• Objective: Repeat word for word the stretch of the category deletion discussion below from "Propose deletion. Inclusion" through "May 2009 (UTC)".

Propose deletion. Inclusion in this category relies on subjective standards. I couldn't find anything about this on Wikisource, but on Wikipedia I found: w:Wikipedia:Categorization#What categories should be created, states, "Do not create categories based on incidental or subjective features" and "Categories appear without annotations, so be aware of the need for a neutral point of view when creating or filling categories. If the composition of a category is likely to be controversial, a list (which can be annotated) may be more appropriate." And w:Wikipedia:Overcategorization#Subjective inclusion criterion states, "Adjectives which imply a subjective inclusion criterion should not be used in naming/defining a category. Examples include such subjective words as: famous, notable…"—Markles 18:32, 1 May 2009 (UTC)

Oppose. The objective standard of inclusion would simply be the acts showing up in history or political philosophy books. Or at least the most renowned ones, or a preponderance of them.
You mentioned "Do not create categories based on incidental or subjective features". The feature "historical" (which is what is implied in the category) may be accidental as far as the legal content in itself goes, but it is essential relative to the author, in this case the U.S. government, representing its essential acts. And I don't think history or philosophy are entirely subjective opinions, but consists of genuine objective knowledge.

• Supplied material:
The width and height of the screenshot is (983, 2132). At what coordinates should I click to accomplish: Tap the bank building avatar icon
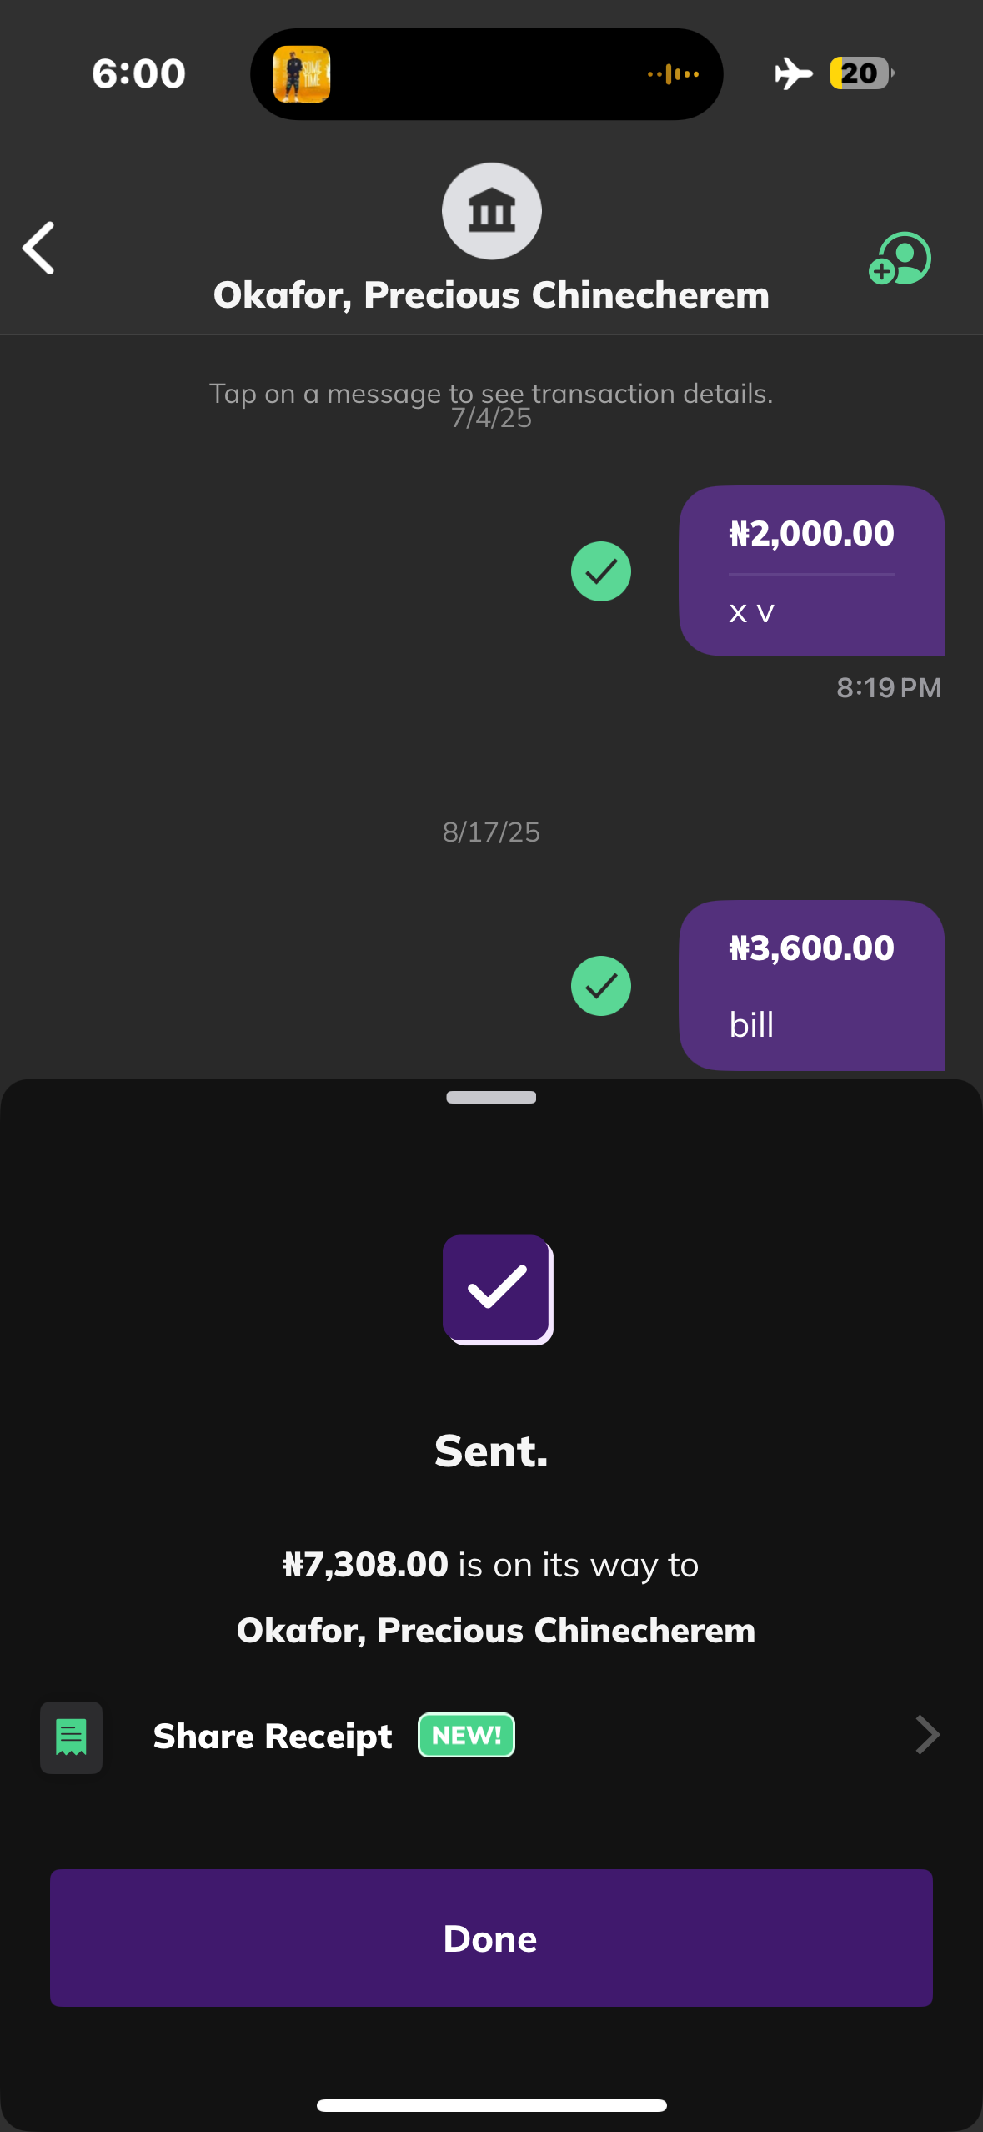tap(491, 211)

• Complete answer:
Propose deletion. Inclusion in this category relies on subjective standards. I couldn't find anything about this on Wikisource, but on Wikipedia I found: w:Wikipedia:Categorization#What categories should be created, states, "Do not create categories based on incidental or subjective features" and "Categories appear without annotations, so be aware of the need for a neutral point of view when creating or filling categories. If the composition of a category is likely to be controversial, a list (which can be annotated) may be more appropriate." And w:Wikipedia:Overcategorization#Subjective inclusion criterion states, "Adjectives which imply a subjective inclusion criterion should not be used in naming/defining a category. Examples include such subjective words as: famous, notable…"—Markles 18:32, 1 May 2009 (UTC)